Ces deux mouvements d’harmonisation ont répondu à un objectif commun : faciliter le développement du commerce international. Le paradoxe actuel est que, menés de façon séparée, leur singularité respective nuit aujourd’hui à la sécurité juridique des transactions internationales.
On pourrait s’en étonner en constatant que la plupart des administrations douanières acceptent de reconnaître, sous certaines conditions, la valeur transactionnelle pour déterminer la valeur en douane.
La difficulté provient des aléas inhérents à toute activité commerciale. Les entreprises doivent en effet, au cours de l’exercice, réviser le prix de leurs marchandises pour tenir compte de différents éléments : variation du volume ou du prix des ventes, changement de l’environnement économique (inflation, taux d’intérêt, etc.), ou augmentation des coûts d’exploitation. Or la mise en œuvre de la méthode transactionnelle de la marge nette, la plus couramment utilisée pour valoriser les prix d’achat des distributeurs, nécessite de pouvoir adapter ceux-ci au cours de l’exercice. L’entreprise va ajuster ses prix, soit en cours d’exercice, soit à sa clôture, pour pouvoir respecter l’objectif de marge opérationnelle conforme aux attentes des administrations fiscales des pays d’exportation et d’importation.

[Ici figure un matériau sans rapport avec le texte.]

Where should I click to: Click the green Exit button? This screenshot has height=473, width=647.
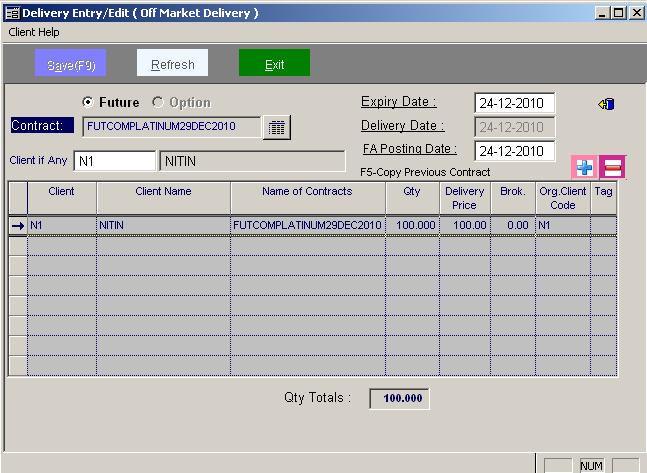pyautogui.click(x=274, y=64)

Fiscalement, le traitement de ces nécessaires ajustements est particulièrement complexe, d’autant que leur mise en œuvre peut prendre différentes formes². Une première analyse doit s’opérer pour déterminer si l’ajustement est une opération soumise à TVA. De manière très schématique, ce sera le cas si la variation peut être liée directement au flux initial de marchandises, mais une analyse fine des contrats permettant cette évolution doit être menée. Ensuite, les modalités de déclaration et de justification devront être préparées avec soin pour répondre aux attentes des administrations fiscales au regard de l’impôt sur les bénéfices, d’éventuelles retenues à la source et crédits d’impôt.
Interviendra ensuite la mise en conformité douanière, qui impliquera de payer des droits supplémentaires en cas d’ajustement à la hausse du prix de vente, sans, la plupart du temps, pouvoir obtenir le remboursement de ceux qui ont été perçus dans l’hypothèse inverse³.
Les droits de douane, s’ils sont conséquents, constitueront alors en tant que tels un élément perturbateur dans les deux cas de figure, diminuant la marge réalisée sur la transaction, et entraînant une modification de son équilibre économique. Avec les effets de décalage, le profit devant être attribué à une société sera grevé par ces coûts, créant alors un nouveau risque fiscal…
Au total, il est primordial que les administrations fiscales et douanières ouvrent un chantier commun sur ces sujets afin d’articuler leurs législations et missions sans pénaliser les opérateurs économiques.